Losing sight but not hope for the future

By June 2006, Edu was almost 6 months pregnant, and almost completely blind in her left eye with deteriorating vision in her right eye. Finally, an MRI confirmed a large tumor, nearly the size of a golf ball, pressing on the optic nerves and compressing the pituitary gland, which controls the secretion of the body’s hormones. Edu now knew why she was losing her sight, but this new problem was potentially worse. The first specialist she saw couldn’t do the operation because of where the tumor was located. He referred her to Daniel F. Kelly, M.D. and Director of the Brain Tumor Center at the John Wayne Cancer Institute at Saint John’s Health Center in Santa Monica.

Mrs. Edu had something called a Meningioma, a benign tumor that arises from the coverings of the brain,” explains Dr. Kelly. “While the tumor lacked the malignant properties of a cancer, this tumor was causing her to rapidly lose her vision and had the potential for her to lose her twins because of the tumor’s effect on her pituitary hormonal function.” Meningiomas are actually the most common benign brain tumor and occur more often in women than men, typically in middle-aged or older adults. Josephine Edu was 43 when diagnosed.

The Solution

On June 20, 2006, Dr. Kelly performed an Eyebrow Craniotomy, a unique, minimally invasive approach where the surgeon removes the tumor through an incision in the patient’s eyebrow and small half moon-shaped bony opening in the skull above the orbit. Compared to traditional large craniotomies, this type of “Keyhole” Craniotomy requires minimal brain retraction and muscle dissection, thus promoting a more rapid and less painful recovery. Cosmetically, the results are typically excellent.

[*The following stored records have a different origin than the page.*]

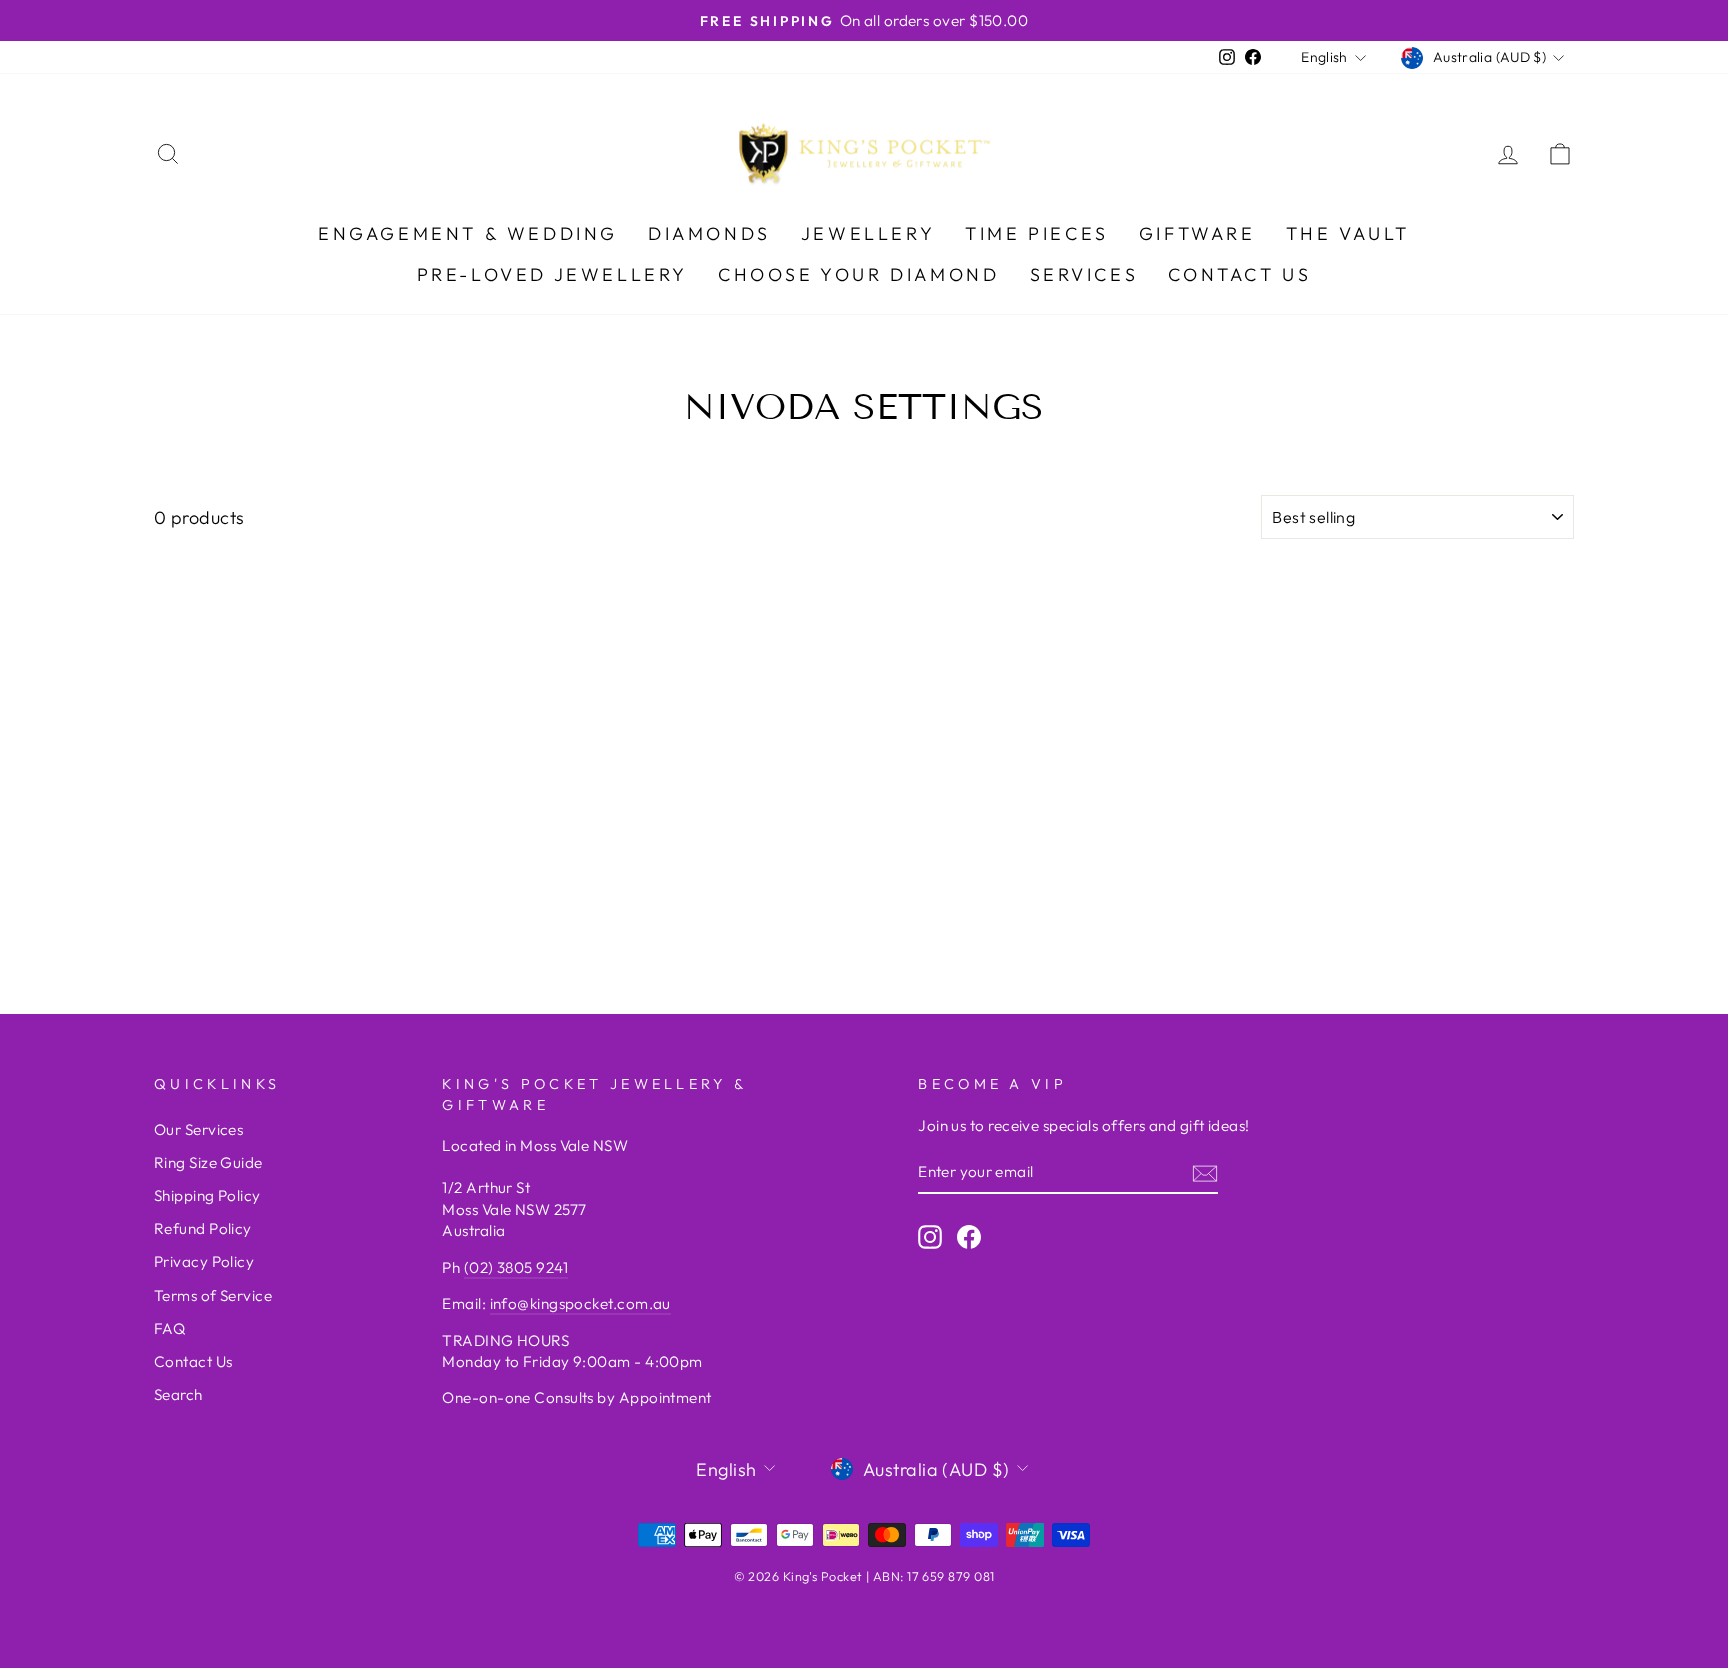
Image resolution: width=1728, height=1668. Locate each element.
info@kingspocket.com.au (580, 1303)
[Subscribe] (1205, 1172)
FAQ (169, 1328)
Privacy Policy (204, 1261)
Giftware (1197, 233)
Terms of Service (213, 1295)
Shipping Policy (207, 1195)
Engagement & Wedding (468, 233)
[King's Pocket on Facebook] (969, 1236)
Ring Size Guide (208, 1162)
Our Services (198, 1129)
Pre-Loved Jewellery (552, 274)
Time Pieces (1037, 233)
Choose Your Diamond (858, 274)
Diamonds (709, 233)
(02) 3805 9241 (516, 1267)
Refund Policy (203, 1228)
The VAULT (1348, 233)
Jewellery (868, 233)
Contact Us (1239, 274)
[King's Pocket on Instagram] (930, 1236)
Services (1084, 274)
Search (178, 1394)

In Edu’s case, Dr. Kelly was able to completely remove her tumor. Over the next several weeks, her vision markedly improved in both eyes, especially in the less effected right eye.  Most importantly, she delivered healthy fraternal twin boys in September of 2006.

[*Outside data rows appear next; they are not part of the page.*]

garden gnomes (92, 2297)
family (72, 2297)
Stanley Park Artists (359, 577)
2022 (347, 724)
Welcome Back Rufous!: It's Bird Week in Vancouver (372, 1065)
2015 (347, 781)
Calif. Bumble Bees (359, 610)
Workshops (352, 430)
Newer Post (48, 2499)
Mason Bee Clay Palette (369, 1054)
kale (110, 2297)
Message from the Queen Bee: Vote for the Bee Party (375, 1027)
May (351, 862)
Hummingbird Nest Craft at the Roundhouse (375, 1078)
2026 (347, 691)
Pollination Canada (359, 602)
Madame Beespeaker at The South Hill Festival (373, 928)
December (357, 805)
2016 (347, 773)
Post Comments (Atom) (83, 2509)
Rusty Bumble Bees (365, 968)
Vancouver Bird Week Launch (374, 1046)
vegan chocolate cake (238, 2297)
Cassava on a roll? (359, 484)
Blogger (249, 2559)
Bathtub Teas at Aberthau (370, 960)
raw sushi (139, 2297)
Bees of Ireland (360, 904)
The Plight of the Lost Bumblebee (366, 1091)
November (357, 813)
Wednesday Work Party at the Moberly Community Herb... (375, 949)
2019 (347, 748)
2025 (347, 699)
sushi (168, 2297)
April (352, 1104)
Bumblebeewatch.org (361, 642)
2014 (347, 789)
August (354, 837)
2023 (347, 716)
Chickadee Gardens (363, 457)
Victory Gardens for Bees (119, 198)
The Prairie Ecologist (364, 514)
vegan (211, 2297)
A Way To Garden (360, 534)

Follow-up care requires an MRI every six months for at least the next five years, a regimen that Edu is happy to follow. Her twins, Daniel, named for Dr. Kelly, and Emmanuel, named for her obstetrician, are happy, healthy, squirming boys fast approaching their second birthday. Her most recent MRI two years after surgery shows the tumor has not returned.

“My life is full,” Josephine Edu says. “We’re waiting to see what the future will bring.” A future that can thankfully be seen through the eyes of Josephine Edu.

The condition and treatment of this patient may not be representative of all such cases as each situation and patient is unique.